Выбор удивления, не как весь советский народ – желудком – но сердцем, держа дистанцию от окружающего нас бреда... Бред – это очень «диссидентское» слово – «мой дивный бред» (сказано до Хаксли). И для «выбравшего» это, как учит нас история и Мандельштам (а, позднее, Пятигорский с Мамардашвили):  «назад пути нет».

В глухую эпоху напрягая слух, что мы услышим?.. – паровозный гудок…

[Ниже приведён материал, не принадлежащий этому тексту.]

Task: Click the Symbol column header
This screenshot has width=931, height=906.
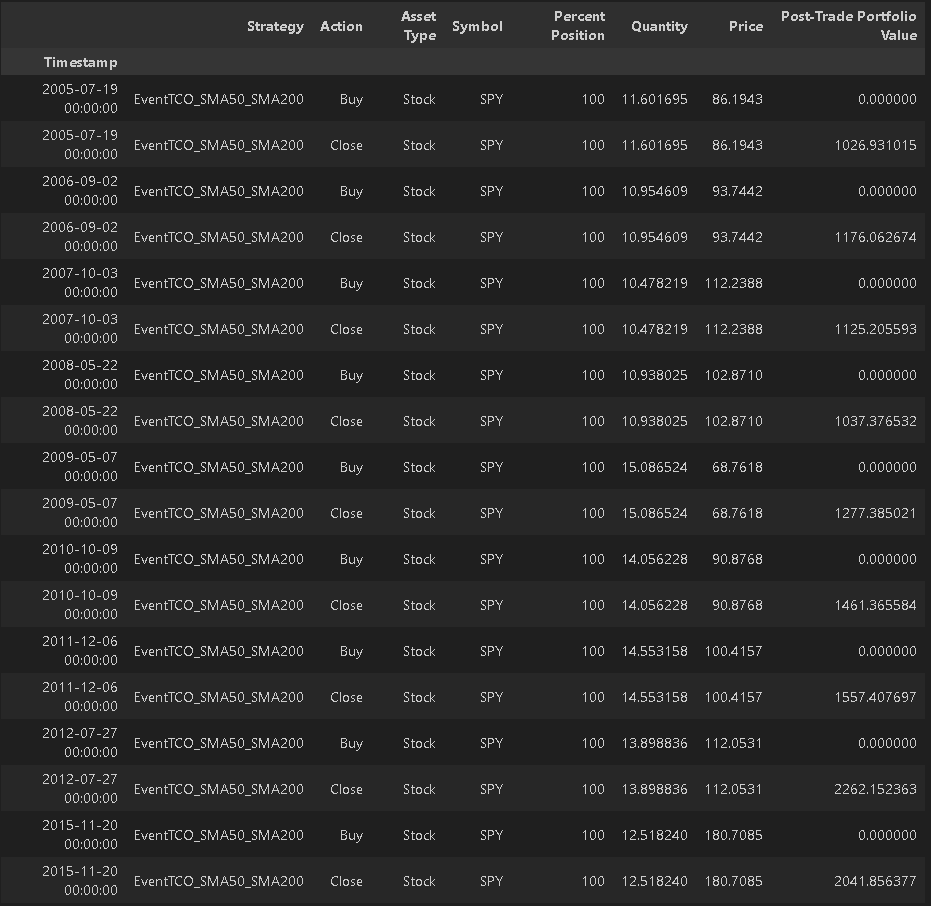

Говоря «о Мандельштаме» Эренбург сравнивает его с «паровозом под парами»:

…«он суетлив»… но Мандельштам не просто суетлив – это страх погони – вот и «паровоз под парами». В лучшие времена – это поезд, в котором, едет, например, поэт Левитанский, впервые увидеть Европу; а в обратном направлении, князь Николай Романов – увидеть Россию... Что до «мандельштамовских» – это телячий вагон и чувство «неуместности». Хотелось бы еще вспомнить стихи Григорьева (1988г.): «Могила Мандельштама», но не хватает слов... лучше вспомнить, что говорил сам Осип Мандельштам:

...«не носите эту шляпу – нельзя выделяться – это плохо кончится»…

(Осип Мандельштам, фотокарточка из «серебряного века»)
(Осип Мандельштам, фотокарточка из «серебряного века»)

Примечание:

Остбанхоф - Восточный вокзал в Берлине, граница послевоенной ГДР.